Fazal Haq Khaliqyar (1934 – 16 July 2004) was an Afghan politician, who briefly served as the Chairman of the Council of Ministers of the Republic of Afghanistan.

He performed duties as deputy Minister of Finance during Mohammad Daud Khan's rule. He was appointed as Council of Ministers chairman during the period of President Mohammad Najibullah government. For the first time since 1978, a free parliamentary debate was held in order to select the Council of Ministers chairman. On May 21, 1990, Khaliqyar, who was non-party figure, was selected to this position. He replaced PDPA hard-liner Keshtmand. However, Khaliqyar's cabinet kept PDPA stalwarts in all the key security posts.

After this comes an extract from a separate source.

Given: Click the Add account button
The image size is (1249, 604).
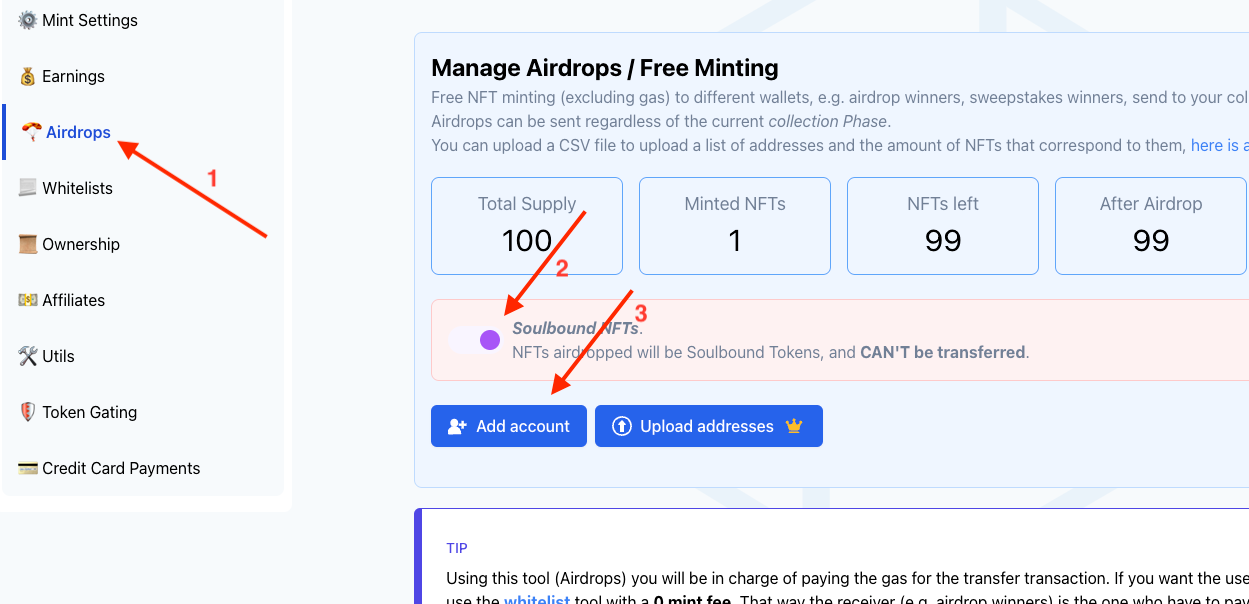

By the end of May 1990, A loya jirga was convened in Kabul, which ratified constitutional amendments providing for multiple political parties, ending the PDPA's and the National Front's monopoly over executive power. On December 11, 1990, President Najibullah inaugurated a National Commission for Clearing Mines and Unexploded Ordnance from the Lands of the Republic of Afghanistan under the chairmanship of Khaliqyar.

A Moscow-brokered plan called for Najibullah to step aside in favour of Khaliqyar, who would serve as a transitional administrative leader until a new government could be elected. In October, Mujaddidi praised Khaliqyar's government and said that he would consult his more radical colleagues on sharing power with him in a transitional government.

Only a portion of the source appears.